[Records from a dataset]
<<<<
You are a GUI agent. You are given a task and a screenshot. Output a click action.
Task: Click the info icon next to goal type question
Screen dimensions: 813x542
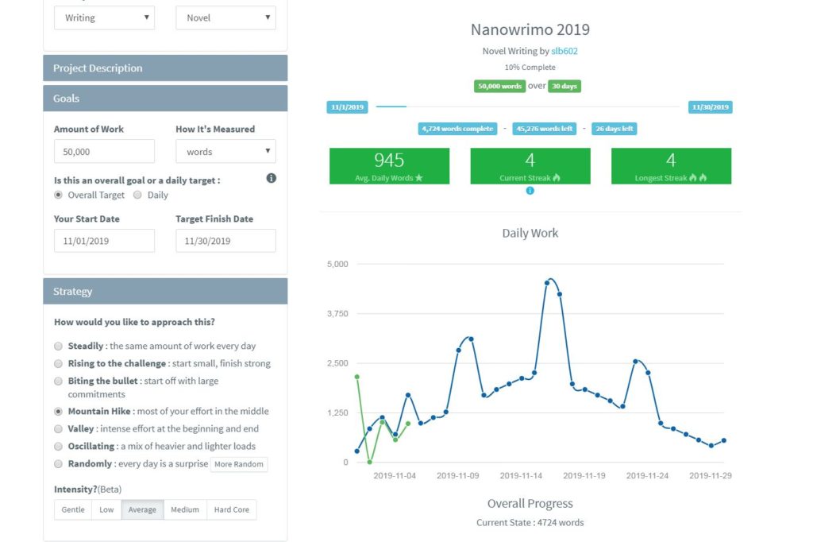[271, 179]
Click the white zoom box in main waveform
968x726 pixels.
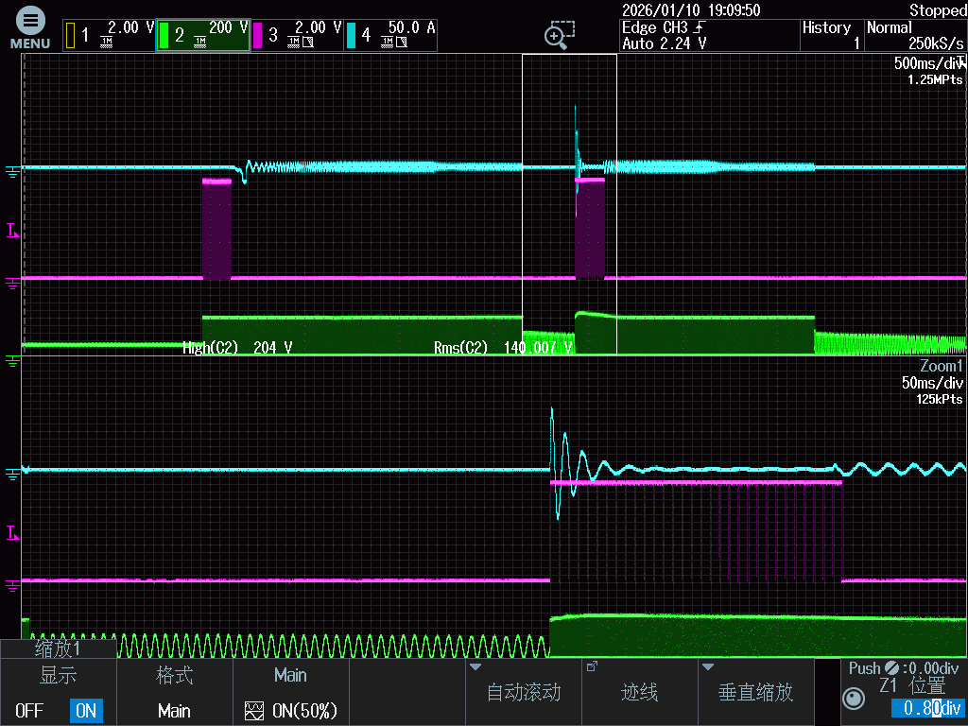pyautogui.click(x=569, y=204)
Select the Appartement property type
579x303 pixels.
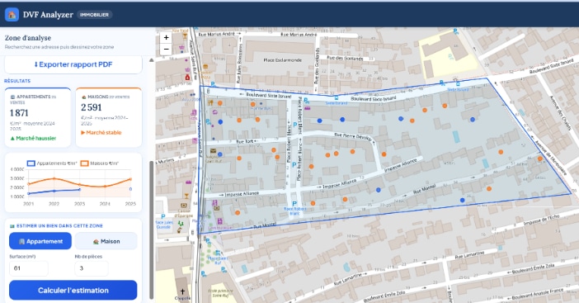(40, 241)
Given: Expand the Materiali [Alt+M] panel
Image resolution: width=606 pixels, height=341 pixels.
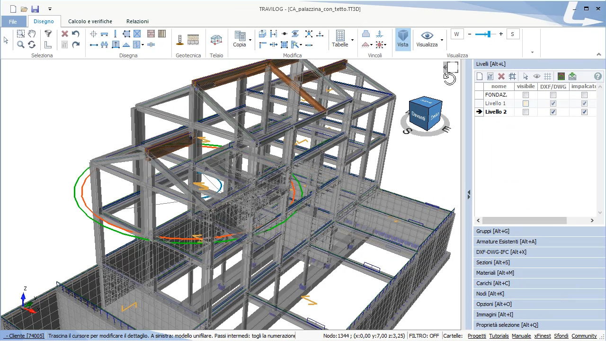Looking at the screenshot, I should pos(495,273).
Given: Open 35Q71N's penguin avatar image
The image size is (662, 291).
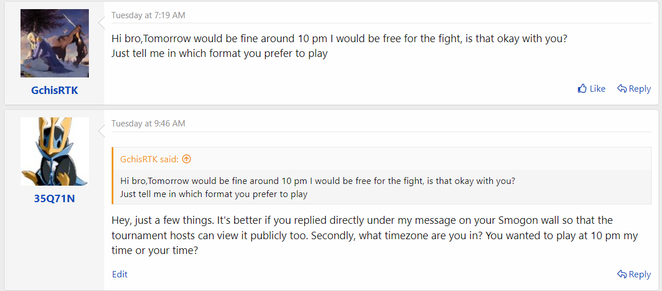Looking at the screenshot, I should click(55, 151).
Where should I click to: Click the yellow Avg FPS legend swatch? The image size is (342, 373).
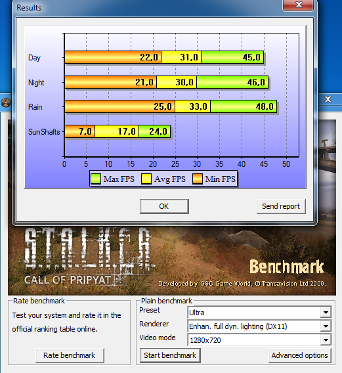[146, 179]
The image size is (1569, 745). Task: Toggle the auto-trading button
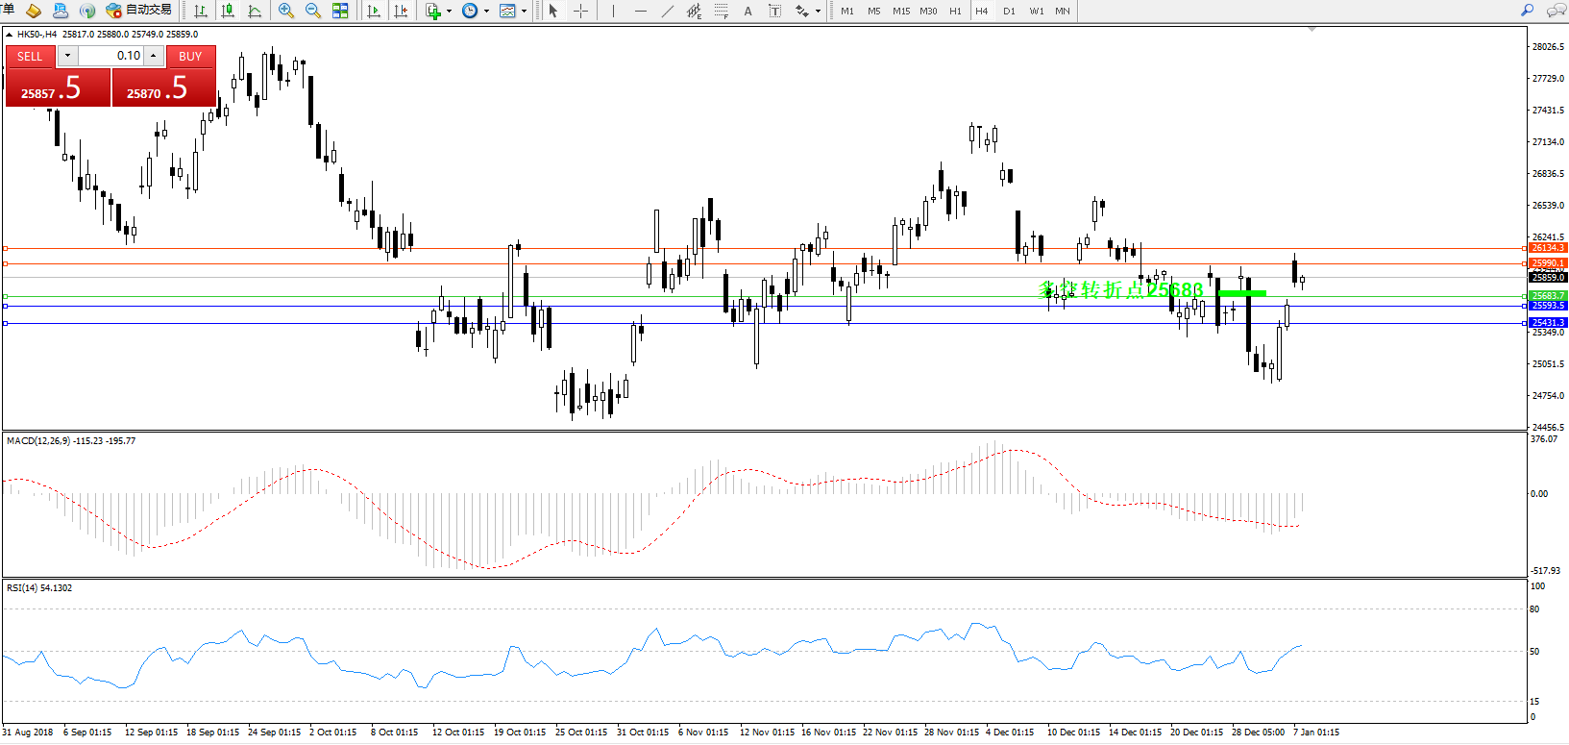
>>>>
<<<<
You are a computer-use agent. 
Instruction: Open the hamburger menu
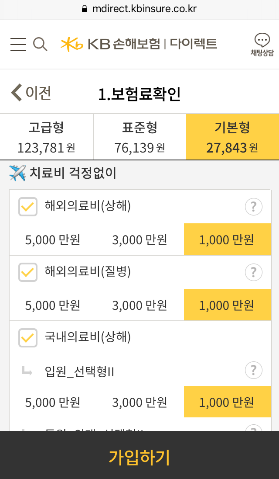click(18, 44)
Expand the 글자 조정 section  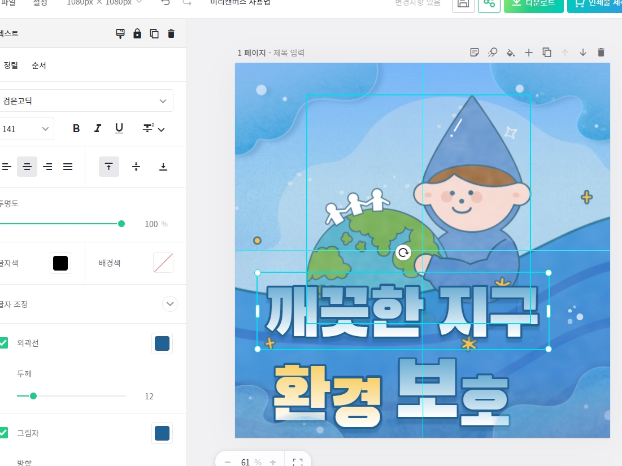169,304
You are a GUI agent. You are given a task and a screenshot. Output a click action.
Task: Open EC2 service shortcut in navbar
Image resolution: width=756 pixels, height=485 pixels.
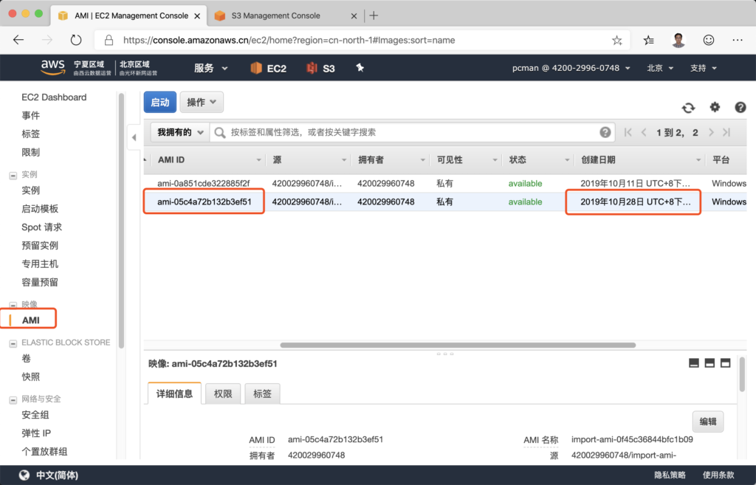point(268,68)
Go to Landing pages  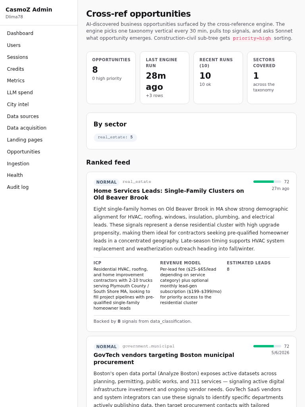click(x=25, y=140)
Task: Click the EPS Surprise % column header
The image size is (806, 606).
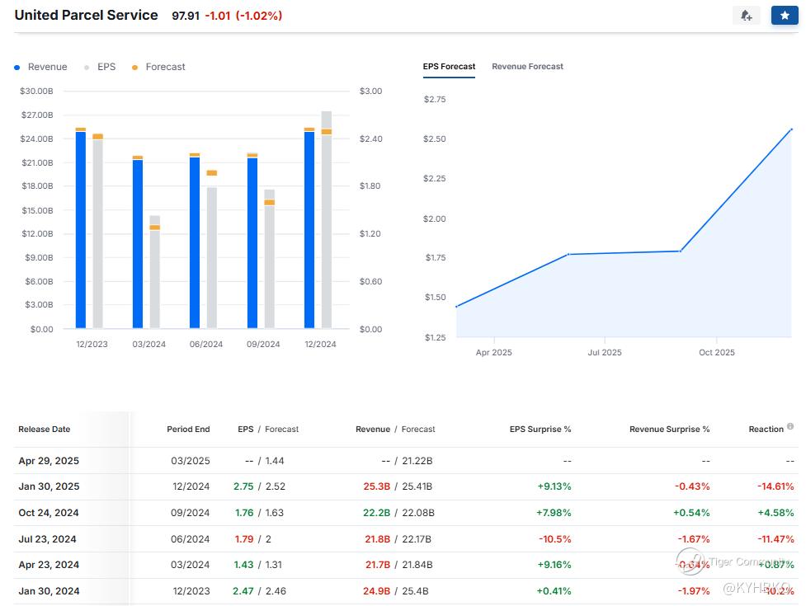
>>>>
<<<<
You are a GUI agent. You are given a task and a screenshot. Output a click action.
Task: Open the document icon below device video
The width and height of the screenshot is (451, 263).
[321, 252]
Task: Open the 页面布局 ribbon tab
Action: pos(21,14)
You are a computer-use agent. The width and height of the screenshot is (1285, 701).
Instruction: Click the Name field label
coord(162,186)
>>>>
TASK =
Print an exact copy of the lines above, from the one containing "Given: Open 35Q71N's penguin avatar image" through the one containing "The image size is (1569, 745).", and leave out the pictures.

YOUR RESPONSE =
Given: Open 35Q71N's penguin avatar image
The image size is (662, 291).
Looking at the screenshot, I should click(55, 151).
Where should I click to: Click the yellow Avg FPS legend swatch? The image size is (342, 373).
[146, 179]
The image size is (1569, 745). Task: Toggle the auto-trading button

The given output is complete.